Repository files navigation

The Average American Teen Over the Years

INFO 201 "Foundational Skills for Data Science" — Spring 2022

Authors:

Ken Oh, [email protected]

Elizabeth Shirakian, [email protected]

Wyatt Powell Steere, [email protected]

J.R. Lim, [email protected]

Link: https://eshira.shinyapps.io/final-project-elishira/

Introduction

Our project is about high school students' behavior, such as drug use, sex, and other habits. We will be taking a closer look at the trend of these behaviors in students over the years, from 1991 to 2019. Some research questions are:

  • What could be some causes for students' behavior to increase or decrease in certain areas?
  • What could be the cause for people generally thinking teen behavior is getting worse?
  • Should the behavior of teens continue to be monitored or studied?
  • Is there a way to check that the sample is an accurate representation of all teens?

These questions are motivated mainly by the idea that teen behavior is getting worse. It's interesting to see that it actually isn't getting worse compared to 1991, and makes us wonder why. What changed between then and now, and how come so many people have the notion that teens are bad kids who do drugs and have bad habits? Even as teens ourselves, we thought most kids our age were doing drugs and having sex often. We're also wondering whether or not they should continue this study despite seeing that behavior is in fact, not getting worse. It's important to understand the reasons behind increase and decrease in bad behavior in order to help teens who currently face the same problems.

Related Work

Given the relevance of this topic within today's society, several other researchers and organizations have conducted their own studies to determine whether today's youth population are adamantly better or worse than previous generations. Each survey considers different criteria, but there are overlapping basis points within them all, such as sexual activity, alcoholic consumption, and substance use. Vox journalists, Sarah Kliff, Soo Oh, and Sarah Frostenson, compiled the data from the given data by the CDC, along with other sources, and concluded that today's teens are more behaved than previous generations (Kliff, Oh, Frostenson, 2016). Richard Fisher of the BBC determined that teenagers today don't have to worry about physical and mental hardships that teenagers in the 20th Century had to worry about, specifically regarding the presence of war-time crises and encouragement of higher-education opportunities (Fisher, 2022). Lastly, a third article was posted by Diana Divecha of the Greater Good Magazine regarding her own beliefs on why teenagers today are more tame than their predecessors. She draws connections between the digital age of today's world to the poorer mental health states of today's teens, which diminishes their social lives, forcing them to stay inside, rather than physically socializing with others (Divecha, 2017). The link to the first article can be found here, second article here, and third here.

The Dataset

We found this data on CDC's Youth Risk Behavior Surveillance System (YRBSS)'s page. The link to the data source can be found here: http://www.cdc.gov/healthyyouth/data/yrbs/data.htm

Who collected the data?

This data was collected by the Youth Risk Behavior Surveillance System (YRBSS) via surveys conducted by the CDC as well local governments.
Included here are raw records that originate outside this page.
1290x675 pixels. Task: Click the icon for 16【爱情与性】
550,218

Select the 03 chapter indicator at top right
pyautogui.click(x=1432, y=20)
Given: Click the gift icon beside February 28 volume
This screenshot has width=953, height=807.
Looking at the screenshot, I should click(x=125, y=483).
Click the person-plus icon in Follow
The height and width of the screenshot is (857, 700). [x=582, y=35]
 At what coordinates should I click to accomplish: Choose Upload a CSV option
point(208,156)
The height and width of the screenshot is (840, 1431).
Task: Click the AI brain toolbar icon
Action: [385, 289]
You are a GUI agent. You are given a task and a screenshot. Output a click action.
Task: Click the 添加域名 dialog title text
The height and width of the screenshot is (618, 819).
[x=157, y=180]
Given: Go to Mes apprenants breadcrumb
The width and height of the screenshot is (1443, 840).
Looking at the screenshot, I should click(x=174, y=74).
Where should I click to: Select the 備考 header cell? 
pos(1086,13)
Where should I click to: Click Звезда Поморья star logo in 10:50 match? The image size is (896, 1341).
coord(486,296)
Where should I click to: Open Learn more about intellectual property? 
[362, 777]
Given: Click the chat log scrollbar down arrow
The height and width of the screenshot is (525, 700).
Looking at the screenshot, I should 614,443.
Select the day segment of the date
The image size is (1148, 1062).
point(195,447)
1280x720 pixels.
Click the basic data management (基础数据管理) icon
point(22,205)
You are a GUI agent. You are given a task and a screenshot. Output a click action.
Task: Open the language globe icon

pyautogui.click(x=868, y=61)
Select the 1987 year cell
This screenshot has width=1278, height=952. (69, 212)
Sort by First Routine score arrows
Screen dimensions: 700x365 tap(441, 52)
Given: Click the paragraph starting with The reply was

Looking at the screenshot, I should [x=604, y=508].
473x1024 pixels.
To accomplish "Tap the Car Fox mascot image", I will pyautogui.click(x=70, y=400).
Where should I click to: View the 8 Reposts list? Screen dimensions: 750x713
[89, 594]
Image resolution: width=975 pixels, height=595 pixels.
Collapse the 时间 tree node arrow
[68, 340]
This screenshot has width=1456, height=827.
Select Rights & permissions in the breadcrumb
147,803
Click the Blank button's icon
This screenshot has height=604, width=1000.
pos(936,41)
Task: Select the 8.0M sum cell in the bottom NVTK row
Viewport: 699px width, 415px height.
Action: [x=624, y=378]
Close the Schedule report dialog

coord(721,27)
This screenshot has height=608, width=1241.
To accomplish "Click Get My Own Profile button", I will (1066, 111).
How was the data collected or generated?

The national survey was conducted by the CDC. The local surveys were conducted by the departments of health and education in the associated state, territorial and freely associated state, or tribal government. These surveys are a representation of 9th to 12th graders attending public high school. Because of the massive size of the dataframe, we had to cut it down in order to work with it. We did this by working in excel with several features there such as the search and find / replace feature. We also used the VBA editor and several other options to delete every other row in the dataset to preserve the nature in which the data was collected. We also cut down the number of columns by deleting a few non helpful questions.

Why was the data collected?

This data was collected to monitor health behaviors in high schoolers (9th to 12th grade) and monitor the main causes of death, disability and social problems among Americans in this age group.

How many observations (rows) are in your data?

12924 observations (cut down from 148736)

How many features (columns) are in the data?

99 features (cut down from 116)

What, if any, ethical questions or questions of power do you need to consider when working with this data?

An ethical problem when considering this data has to do with the survey questions being asked to high schoolers. There are parents who would not be comfortable with questions like “Have you ever been physically forced to have sexual intercourse when you did not want to?” or “During the past 3 months, with how many people did you have sexual intercourse?” being asked to their 14-year-old children. There is an option for parents to opt their children out from taking this survey, but the YRBSS survey presents itself as “monitoring health behaviors that contribute to the leading causes of death, disability, and social problems among youth”, so parents may not be aware of the specific question (i.e. about drugs and sex) being asked to their children.

What are possible limitations or problems with this data?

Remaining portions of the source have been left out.